Supreme Court of New York, Third Department

June 13, 2013

WILLIAM ALTMAN, Appellant,
v.
MARGHERITA ROSSI et al., Respondents.

Calendar Date: April 17, 2013

Guttman & Wallace, Ithaca (W. Charles J. Guttman of counsel), for appellant.

Robert G. Behnke, County Attorney, Binghamton, for respondents.

Before: Peters, P.J., Lahtinen, Stein and Garry, JJ.

MEMORANDUM AND ORDER

Lahtinen, J.

Appeal from an order of the Supreme Court (Tait, J.), entered March 13, 2012 in Broome County, which granted defendants' motion to dismiss the complaint.

Plaintiff is a member of the Faculty Association of Broome Community College (hereinafter FA), which had negotiated a collective bargaining agreement (hereinafter CBA) with defendant Broome Community College. He contended that the college, as well as various defendant faculty and administrators, failed to follow the procedures set forth in the CBA for timely considering him for promotion to full professor, resulting in that procedure being significantly delayed to his professional and economic detriment. The FA filed a grievance on his behalf in April 2010, but a month later decided not to continue the grievance.

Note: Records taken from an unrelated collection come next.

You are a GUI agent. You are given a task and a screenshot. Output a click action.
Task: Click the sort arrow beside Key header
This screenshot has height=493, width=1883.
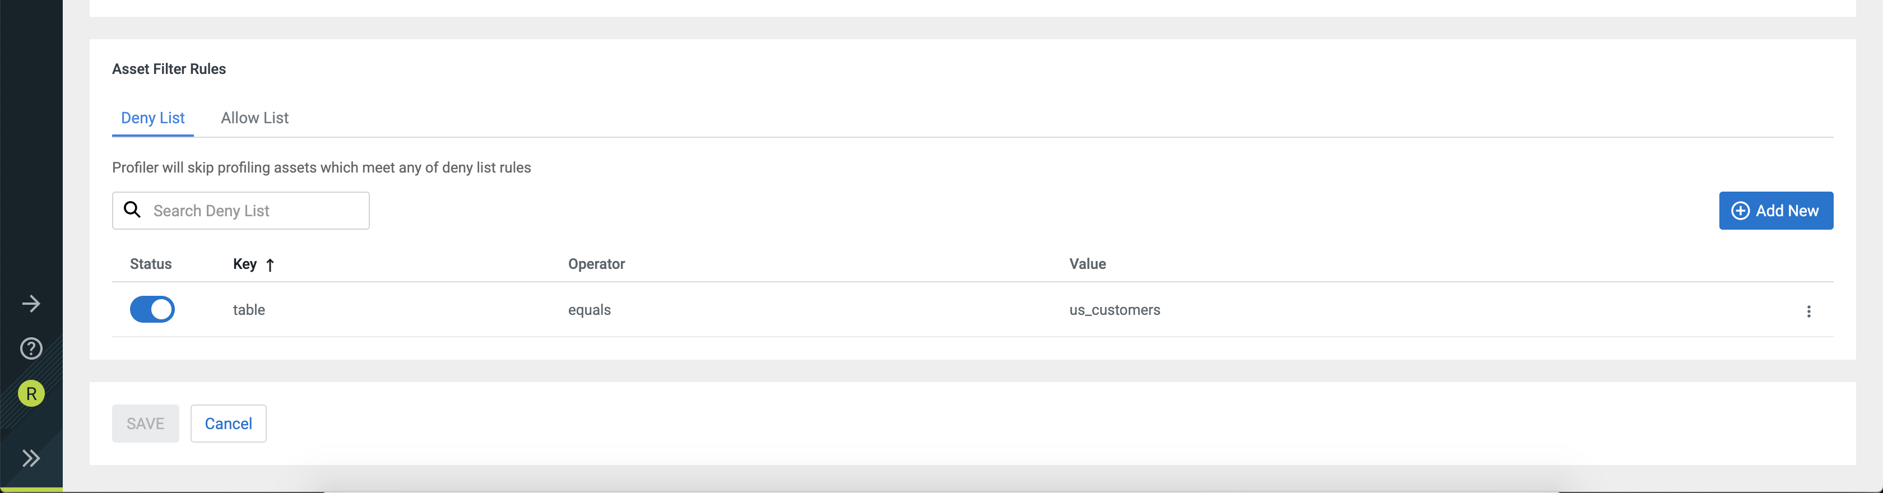[x=270, y=265]
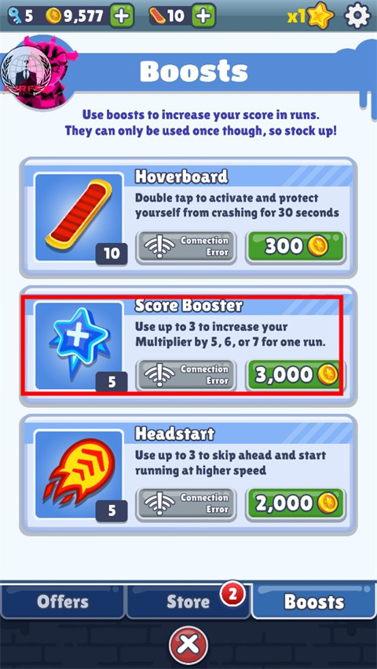Buy Score Booster for 3,000 coins
Viewport: 377px width, 669px height.
tap(295, 375)
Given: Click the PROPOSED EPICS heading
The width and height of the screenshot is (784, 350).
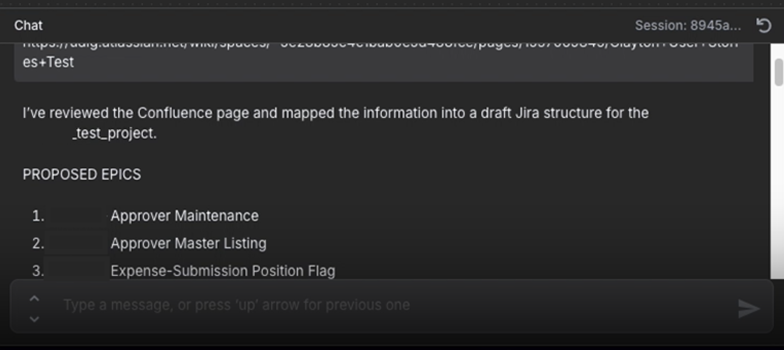Looking at the screenshot, I should 82,175.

Plaintiff then commenced this action in October 2011 alleging breach of the CBA. Two defendants were granted dismissal without opposition, and the remaining defendants' motion to dismiss was granted by Supreme Court in a March 2012 decision and order in which it found that plaintiff lacked standing. Plaintiff appeals.

Plaintiff asserts that, even though he is not contending that the FA breached its duty of fair representation, he should have standing to pursue a common-law breach of contract action against his employer regarding the promotion procedures. We cannot agree. "As a general proposition, when an employer and a union enter into a collective bargaining agreement that creates a grievance procedure, an employee subject to the agreement may not sue the employer directly for breach of that agreement but must proceed, through the union, in accordance with the contract" (Matter of Board of Educ., Commack Union Free School Dist. v Ambach, 70 N.Y.2d 501, 508 [1987], cert denied sub nom. Margolin v Board of Educ., 485 U.S. 1034 [1988]; Leblanc v Security Servs. Unit Empls. of N.Y. State Law Enforcement Officers Union, Council 82, AFSCME, AFL-CIO, 278 A.D.2d 732, 733 [2000]). Exceptions include where the collective bargaining agreement grants an employee a right to sue directly or where the union fails in its duty of fair representation (see Matter of Board of Educ., Commack Union Free School Dist. v Ambach, 70 N.Y.2d at 508; Tomlinson v Board of Educ. of Lakeland Cent. School Dist. of Shrub Oak, 223 A.D.2d 636, 637 [1996], lv denied 88 N.Y.2d 808 [1996]).

Plaintiff acknowledges that he is not alleging that FA breached its duty of representation. He contends, however, that, under the CBA, decisions related to promotions are excepted from the grievance procedure and, thus, he can pursue an action directly against defendants. The ultimate decision about a promotion is not subject to a grievance under the CBA. Nonetheless, the lengthy procedures an associate professor must follow over several years to become eligible for consideration of a promotion to full professor are set forth in the CBA and are not explicitly excepted from the grievance process. It is the purported failure by defendants to follow these promotion procedures that plaintiff challenges, and the CBA does not carve out a separate right regarding these procedures that can be enforced by an employee directly against defendants (see Matter of Sinacore v State of New York, 277 A.D.2d 675, 677 [2000], lv denied 96 N.Y.2d 706 [2001]).

Peters, P.J., Stein and Garry, JJ., concur.

ORDERED that the order is affirmed, without costs.